Source records ->
# # # #

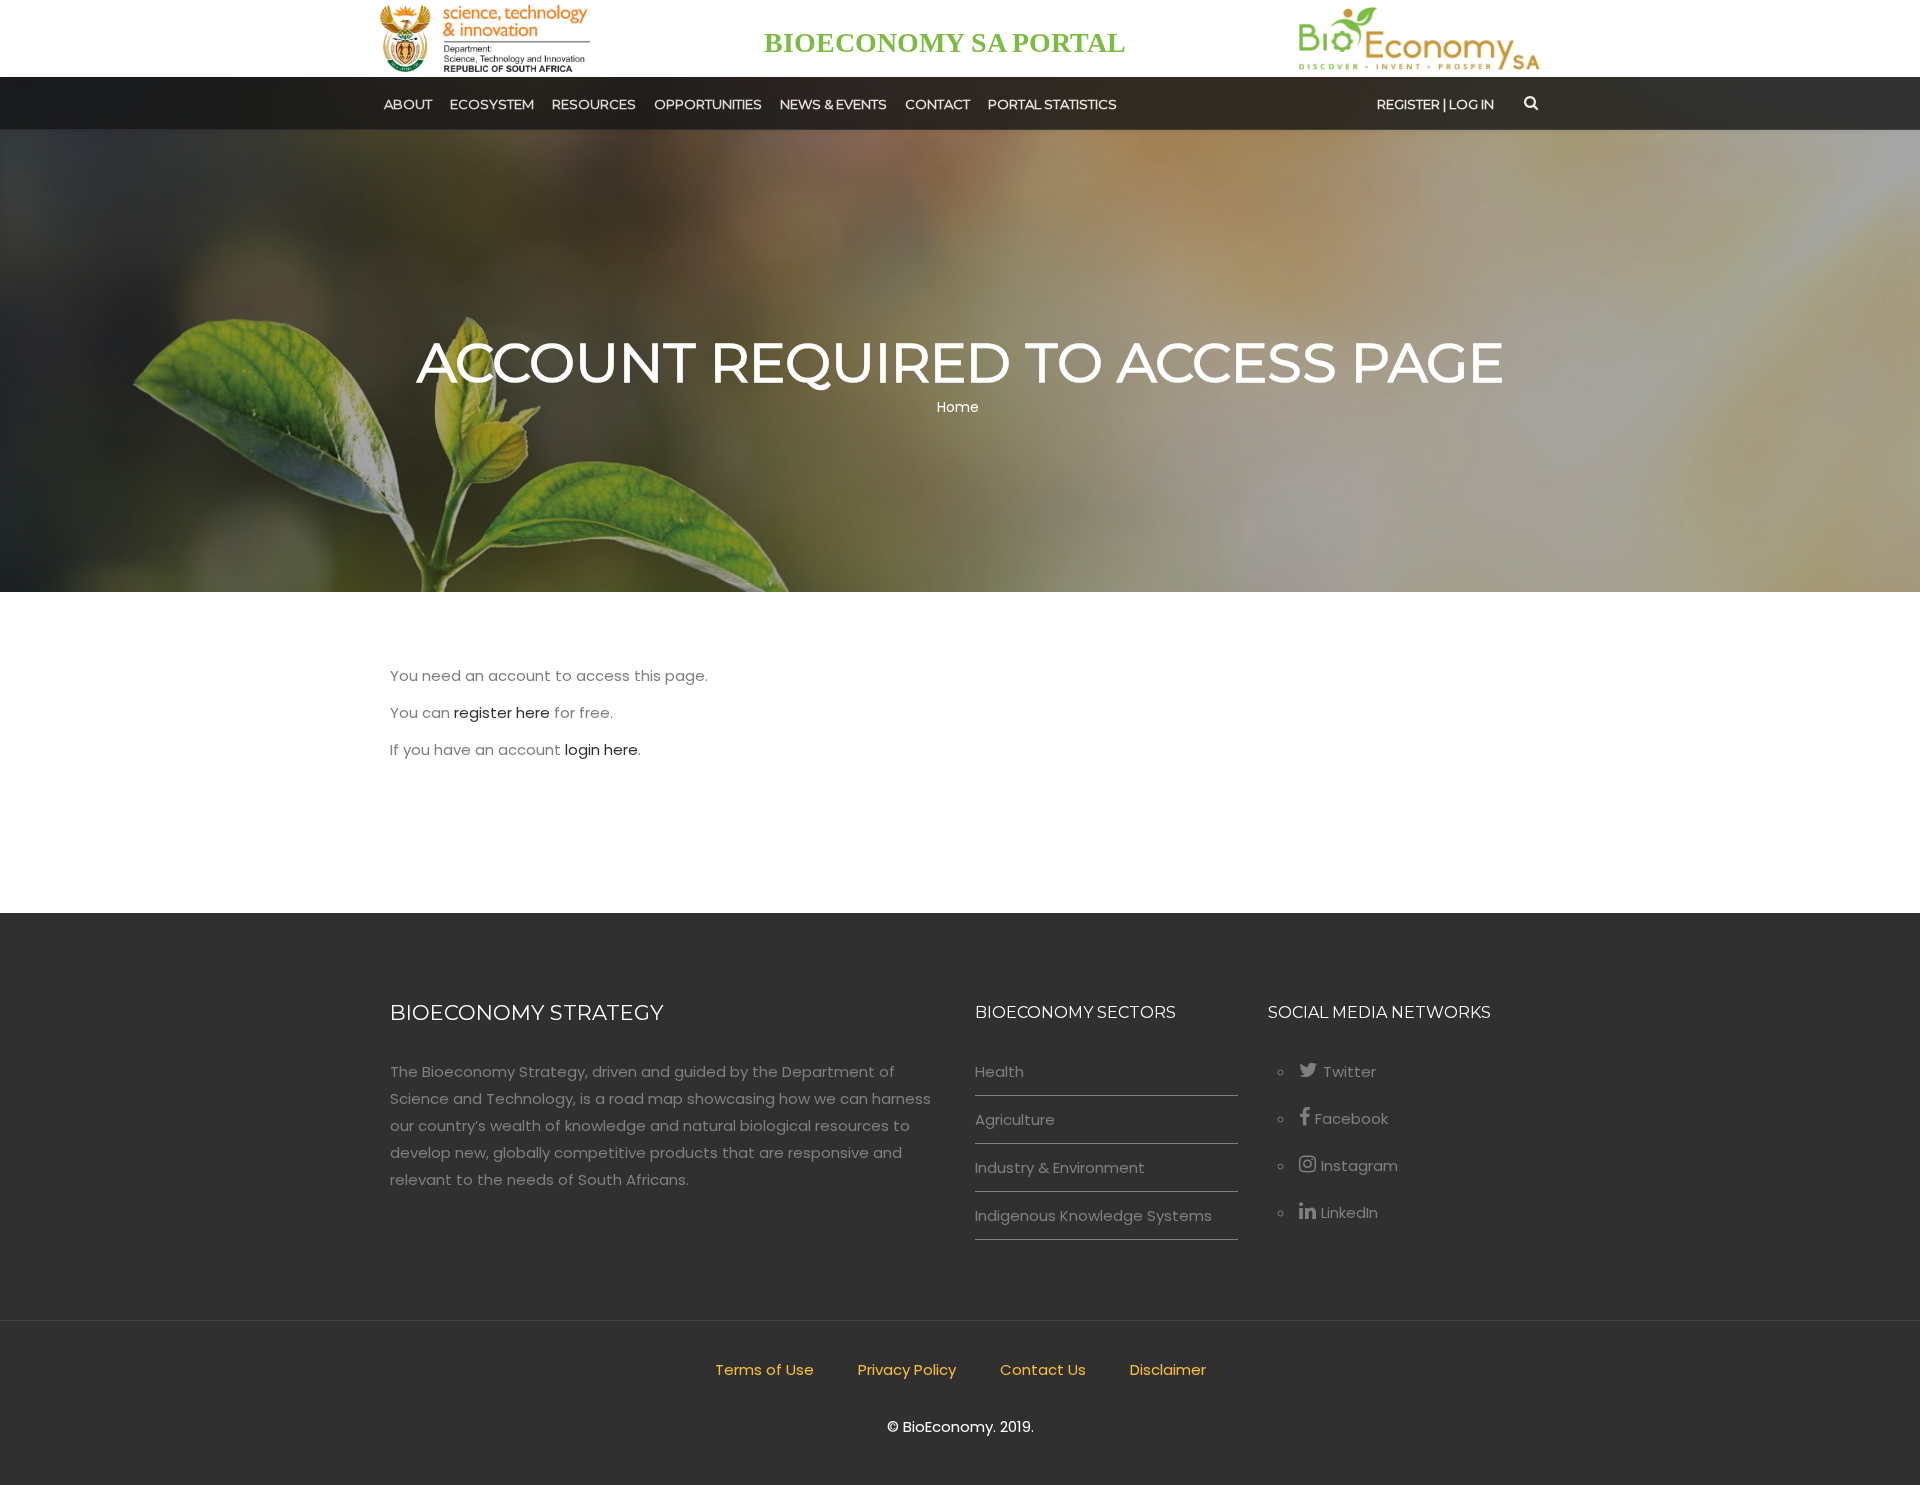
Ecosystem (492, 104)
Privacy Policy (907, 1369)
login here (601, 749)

# # # #

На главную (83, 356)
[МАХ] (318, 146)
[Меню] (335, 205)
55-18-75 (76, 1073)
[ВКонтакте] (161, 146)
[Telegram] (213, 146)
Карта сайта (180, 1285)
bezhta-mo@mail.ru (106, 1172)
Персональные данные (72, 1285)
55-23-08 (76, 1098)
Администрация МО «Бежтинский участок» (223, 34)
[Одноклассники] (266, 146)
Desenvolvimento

# # # #

Description of the task ->
With the line holding "[МАХ] (318, 146)" as the first and the line holding "Desenvolvimento" as the last, please transcribe exactly the lines of the material above in that range and nothing else.

Task result ->
[МАХ] (318, 146)
[Меню] (335, 205)
55-18-75 (76, 1073)
[ВКонтакте] (161, 146)
[Telegram] (213, 146)
Карта сайта (180, 1285)
bezhta-mo@mail.ru (106, 1172)
Персональные данные (72, 1285)
55-23-08 (76, 1098)
Администрация МО «Бежтинский участок» (223, 34)
[Одноклассники] (266, 146)
Desenvolvimento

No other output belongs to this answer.